Short problem 1: In the entries, rewrite the lines between the line holding "How do I perform: Click the Search" and the line holding "[x=117, y=46]", inclusive, substituting "navigation tab" for "breadcrumb link" and leaving everything else unchanged. Omit the pictures from your answer.

Text shown:
==============================

Whilst it is laudable so many musicians are coming to London one wonders whether there is enough space and spaces to accommodate the fleet. The live circuit is just about hanging on and sustainable; living costs are high so it means artists are tightening their budgets in other areas – regular gigs ensure they are able to merely survive let alone make a profit. Whilst I am a little late to the party of Bread Alone – scheduling and being busy has meant this is the first time I can get to it – it is a song that deserves, and has gained, radio-play and some great reviews. One of the great things about London, as opposed to the other places, is the sheer volume of the press – from Internet blogs to local rags. There is always someone willing to write a few column-inches and spin your music. Lorne is jumping into a city that is bursting at the seams but worry not: his music is certainly in the top percentile. There are so many underrated and fantastic artists (like him) who will gain proper respect down the line. One of the things that grips me about him is how he has adapted to the city. Hailing from Berkshire, he is practically on London’s doorstep but has not just come to London and adapted his music to marketing tastes and demands of the charts. He knows what the people want and how to succeed. Writing deep, evocative and interesting songs is just what the capital, and music, demands. I am getting tired of the lazy and inauthentic songwriters who are parroting what’s currently polluting the charts. True, you are guaranteed market share and a certain amount of people but it is a cheap and easy way of doing things. Those musicians who provide something personal and unexpected deserve a lot more acclaim than they get.

==============================

Material for this task:
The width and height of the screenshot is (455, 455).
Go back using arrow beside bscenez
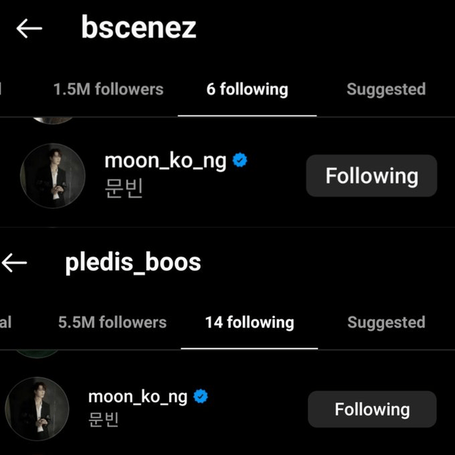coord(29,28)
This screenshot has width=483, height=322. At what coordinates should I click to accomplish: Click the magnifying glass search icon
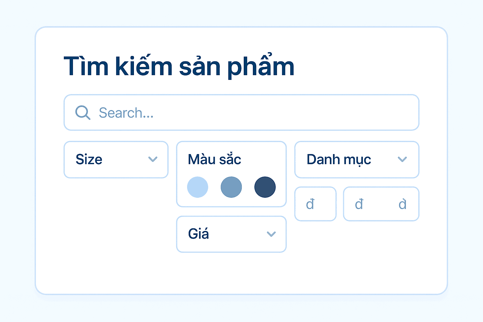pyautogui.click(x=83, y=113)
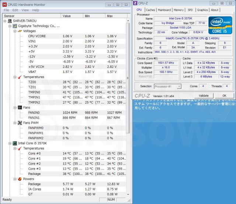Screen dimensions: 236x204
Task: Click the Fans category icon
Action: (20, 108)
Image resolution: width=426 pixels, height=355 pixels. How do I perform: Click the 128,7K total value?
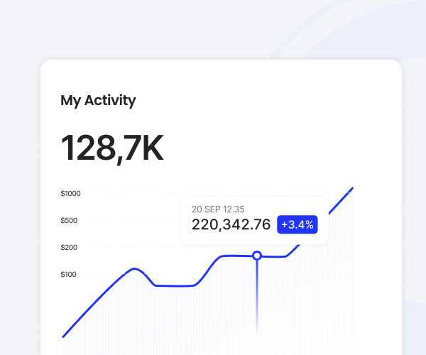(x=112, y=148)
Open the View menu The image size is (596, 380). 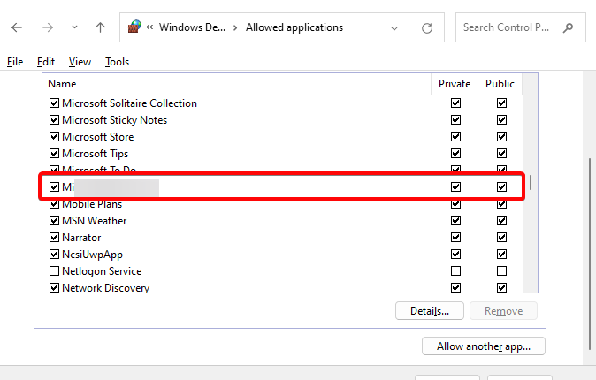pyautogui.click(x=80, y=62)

==============================

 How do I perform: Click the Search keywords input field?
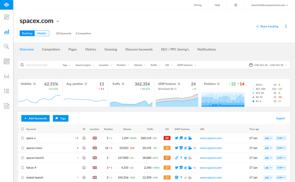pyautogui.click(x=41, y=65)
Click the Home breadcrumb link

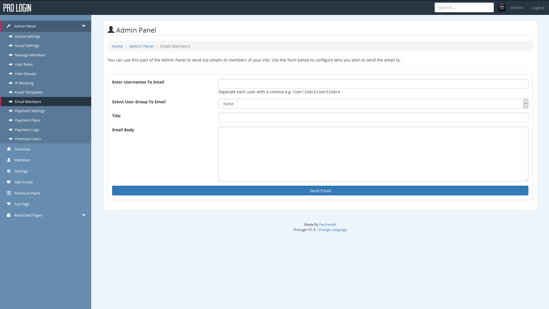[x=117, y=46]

==============================

Short problem 2: According to the text about Lorne and the London music scene, where does Lorne hail from?

Task response 1:
 How do I perform: Click the Search keywords input field?
pyautogui.click(x=41, y=65)
Click the Home navigation tab

[x=117, y=46]

Task response 2: Berkshire